Professor Veezhinathan Kamakoti from the Indian Institute of Technology proposes an interesting theory regarding enterprise skills-building. Dr. Kamakoti defines it as the Apple-Knife-Stone theory. To cut the Apple, you need the knife, but to keep the knife sharp, you need the stone. This simple theory has profound meaning and implications for Enterprises. There are certain foundations that organizations need to ensure to compete and innovate. Six months have elapsed in 2022. Let us look at critical labor trends at the top of the executives’ minds. The following are the macro trends based on our interviews across the regions.
- The job market continues to be very strong for technological and digital skills. There are signals of layoffs, but across regions, there is no slow down in Job postings (through inspecting our job postings database)
- Companies are attempting to bring the workforce back to the office. Our interviews show that the companies achieve about 25% back-to-office results. Still, a long way to go from this standpoint
- Companies are truly beginning to embrace the cloud ecosystem in skills building, especially learning. In my discussions with L&D leaders, they realize the strength and weaknesses of various content providers. This trend is very healthy; I see a difference from earlier. The infrastructure for skills transformation is truly here. There is still some work to be done to map the skills transition, but we can undoubtedly cross that bridge
- A Flight to Quality Moment: Palo Alto networks CEO Nikesh Arora says that this is a flight to quality moment, meaning sturdy companies can win back talent that fled during the great resignation
- Product Management Skills are going to be very crucial. Companies need to ruthlessly prioritize and refine their ambitions, whether a software product or a solution you take to a customer. Wild experiments may have to stop temporarily
- The way we work has changed. On my trips to meet with clients, we see how much companies invest in collaborative workspaces. Set schedules are a thing of the past, and asynchronous work is getting the norm
- Last week, Japan’s health ministry presented a draft plan Monday to recommend companies disclose their policies on whether they allow employees to have side jobs and the conditions for permitting them. The Poly work model may emerge as a norm.
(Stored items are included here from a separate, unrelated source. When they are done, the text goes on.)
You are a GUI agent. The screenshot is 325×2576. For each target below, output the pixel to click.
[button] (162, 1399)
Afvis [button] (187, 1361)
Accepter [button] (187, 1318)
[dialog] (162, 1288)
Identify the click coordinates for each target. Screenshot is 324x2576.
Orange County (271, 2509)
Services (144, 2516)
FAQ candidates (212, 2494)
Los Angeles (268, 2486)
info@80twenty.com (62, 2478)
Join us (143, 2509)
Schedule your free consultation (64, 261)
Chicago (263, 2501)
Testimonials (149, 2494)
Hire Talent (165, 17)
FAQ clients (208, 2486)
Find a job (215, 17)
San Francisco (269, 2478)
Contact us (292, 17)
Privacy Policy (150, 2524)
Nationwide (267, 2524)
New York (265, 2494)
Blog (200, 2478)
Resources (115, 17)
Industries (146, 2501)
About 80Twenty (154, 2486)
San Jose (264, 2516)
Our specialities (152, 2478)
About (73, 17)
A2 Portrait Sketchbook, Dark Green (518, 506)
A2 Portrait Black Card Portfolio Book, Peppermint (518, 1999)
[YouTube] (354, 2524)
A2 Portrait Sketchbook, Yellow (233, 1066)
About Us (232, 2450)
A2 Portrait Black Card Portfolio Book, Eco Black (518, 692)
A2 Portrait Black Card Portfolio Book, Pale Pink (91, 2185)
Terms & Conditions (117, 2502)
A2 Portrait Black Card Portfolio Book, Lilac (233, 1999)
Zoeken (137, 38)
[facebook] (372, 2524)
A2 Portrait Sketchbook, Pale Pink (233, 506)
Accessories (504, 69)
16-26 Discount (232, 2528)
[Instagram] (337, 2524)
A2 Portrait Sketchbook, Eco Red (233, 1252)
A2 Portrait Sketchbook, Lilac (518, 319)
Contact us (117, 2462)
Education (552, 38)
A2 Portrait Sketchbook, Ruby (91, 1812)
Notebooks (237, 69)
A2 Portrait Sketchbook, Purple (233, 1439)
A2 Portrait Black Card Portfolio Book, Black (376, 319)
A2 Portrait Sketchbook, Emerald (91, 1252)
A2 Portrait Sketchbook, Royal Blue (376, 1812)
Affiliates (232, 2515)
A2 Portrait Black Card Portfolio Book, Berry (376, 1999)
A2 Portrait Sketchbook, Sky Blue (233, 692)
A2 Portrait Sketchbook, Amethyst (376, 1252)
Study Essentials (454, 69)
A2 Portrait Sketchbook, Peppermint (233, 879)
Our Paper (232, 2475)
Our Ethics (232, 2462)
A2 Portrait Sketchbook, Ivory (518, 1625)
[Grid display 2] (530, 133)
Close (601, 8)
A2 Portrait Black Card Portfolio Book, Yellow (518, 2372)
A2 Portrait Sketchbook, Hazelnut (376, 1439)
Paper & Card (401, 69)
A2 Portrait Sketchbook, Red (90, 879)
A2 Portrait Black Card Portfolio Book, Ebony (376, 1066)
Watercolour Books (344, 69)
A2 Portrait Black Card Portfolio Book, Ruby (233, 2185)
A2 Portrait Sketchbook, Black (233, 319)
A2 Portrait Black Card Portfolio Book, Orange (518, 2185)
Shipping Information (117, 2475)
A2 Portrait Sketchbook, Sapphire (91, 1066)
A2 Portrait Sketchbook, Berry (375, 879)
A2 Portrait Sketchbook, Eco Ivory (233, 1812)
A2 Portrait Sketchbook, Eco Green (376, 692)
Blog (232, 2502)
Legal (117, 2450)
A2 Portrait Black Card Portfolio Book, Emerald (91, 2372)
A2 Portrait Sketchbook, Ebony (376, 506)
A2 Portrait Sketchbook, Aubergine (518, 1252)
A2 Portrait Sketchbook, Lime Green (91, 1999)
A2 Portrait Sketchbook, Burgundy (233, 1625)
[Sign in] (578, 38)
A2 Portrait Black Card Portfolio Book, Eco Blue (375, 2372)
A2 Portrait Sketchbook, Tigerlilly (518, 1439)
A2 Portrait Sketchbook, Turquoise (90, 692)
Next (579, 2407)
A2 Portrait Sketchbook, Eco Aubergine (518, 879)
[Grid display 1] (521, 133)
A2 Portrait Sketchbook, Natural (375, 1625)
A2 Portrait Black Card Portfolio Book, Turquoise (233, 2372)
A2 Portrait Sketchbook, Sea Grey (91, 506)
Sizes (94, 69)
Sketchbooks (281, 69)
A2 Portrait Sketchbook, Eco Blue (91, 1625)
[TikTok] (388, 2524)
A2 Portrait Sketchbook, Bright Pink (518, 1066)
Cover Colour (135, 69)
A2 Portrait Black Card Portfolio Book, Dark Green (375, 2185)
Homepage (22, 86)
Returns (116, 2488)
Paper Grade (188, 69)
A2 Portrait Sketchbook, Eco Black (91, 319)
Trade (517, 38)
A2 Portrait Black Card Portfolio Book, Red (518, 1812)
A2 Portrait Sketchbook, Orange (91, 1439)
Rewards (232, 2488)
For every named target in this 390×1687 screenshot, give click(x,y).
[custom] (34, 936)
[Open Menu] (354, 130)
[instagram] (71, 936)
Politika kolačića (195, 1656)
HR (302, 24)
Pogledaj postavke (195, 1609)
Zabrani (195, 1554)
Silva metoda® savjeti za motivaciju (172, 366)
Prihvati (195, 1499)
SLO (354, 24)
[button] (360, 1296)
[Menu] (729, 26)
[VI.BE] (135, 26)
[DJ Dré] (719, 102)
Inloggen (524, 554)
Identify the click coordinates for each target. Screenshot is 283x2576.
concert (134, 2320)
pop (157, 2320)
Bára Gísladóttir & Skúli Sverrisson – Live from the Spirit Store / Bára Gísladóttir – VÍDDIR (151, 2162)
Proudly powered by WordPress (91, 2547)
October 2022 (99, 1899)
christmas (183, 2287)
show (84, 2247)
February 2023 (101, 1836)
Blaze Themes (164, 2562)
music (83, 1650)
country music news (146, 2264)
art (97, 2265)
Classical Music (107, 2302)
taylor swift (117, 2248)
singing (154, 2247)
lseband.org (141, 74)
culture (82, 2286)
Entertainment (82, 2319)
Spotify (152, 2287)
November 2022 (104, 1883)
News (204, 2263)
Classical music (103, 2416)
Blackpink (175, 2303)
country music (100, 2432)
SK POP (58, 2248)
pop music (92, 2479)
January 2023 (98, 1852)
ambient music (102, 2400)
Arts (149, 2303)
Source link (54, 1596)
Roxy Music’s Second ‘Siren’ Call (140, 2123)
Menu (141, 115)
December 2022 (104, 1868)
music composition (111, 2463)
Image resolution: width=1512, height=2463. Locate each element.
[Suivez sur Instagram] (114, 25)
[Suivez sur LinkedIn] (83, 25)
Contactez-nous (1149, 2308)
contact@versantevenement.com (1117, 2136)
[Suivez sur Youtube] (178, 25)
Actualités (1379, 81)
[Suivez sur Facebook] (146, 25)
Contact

- Companies are worried about the Supply Chain issues, and the potential winter energy crisis in certain parts of Europe is also in the minds of top executives
- Countries like Germany and Canada work hard to benefit from skilled labor migration. As Africa evolves with more Digital skills, these countries may benefit from the foundation they are laying even further
- In many global countries, smaller locations are beginning to emerge, but still, the tactical challenges persist in taking advantage of the talent pool fully
- The employee value proposition has significantly changed. Companies are doing significant research in terms of understanding expectations.
- Sales skills are at the top of the mind for many leaders as they expect to face market challenges across domains
- Cyber Security skills shortage is projected to get worse. The geopolitical challenge in Ukraine contributes to this as the region has excellent Cybersecurity talent
- The gig worker model is expected to increase, but companies have not fully integrated this into the core labor strategy
- DEI expands the boundaries; in countries like India, companies are beginning to think about social inequalities and how a positive impact can be made. General Motor Egypt is recruiting, training, and retaining women technicians in its workforce to create a gender-diverse workforce. It is the first company in Egypt’s automotive industry to recruit women for blue-collar roles
Against this backdrop, we recommend that the following labor strategies could benefit companies in the second half of 2022. We recommend the following essential action items
A supply chain view of Skills: A Workload view rather than a Job Description view
Enterprises have very extensive job descriptions. The problem with job descriptions is that they can be very confusing. Suppose you have a job description of a software developer, and you see skills like Angular JS; other than knowing the keywords, there is no context in the descriptions. One of the critical contributions of Draup has been around the granular definition of the skills and workloads. It will be helpful for HR to work on and define these Workload Views. Here is an example of Digital Workload mapping.
So decoding a skill like this, rather than handing over only a term like React JS, makes the Recruiter powerful. Also, the Job descriptions will be compelling.
We recommend building this view for each of the Digital Workloads that can be subsequently mapped to location hotspots. We can build this across all skills in Finance, Marketing, Human Resources, and other functions
We can then develop a comprehensive dashboard across the dashboards for the relevant talent. Whether it is Work Redefinition or Talent Architecture, this activity will be beneficial
Developing Planning Zones as per workloads/skills and roles
Such workloads can be mapped to roles, and zones of Collaboration and Transaction can be developed. For each zone, locations/regions/automation approaches can be mapped. New regions emerging in smaller cities in the US, South East Asia, and Africa are great opportunities for Transaction Zone. Depending upon the Roles mapped, we can arrive at location choices (both short-term and long-term).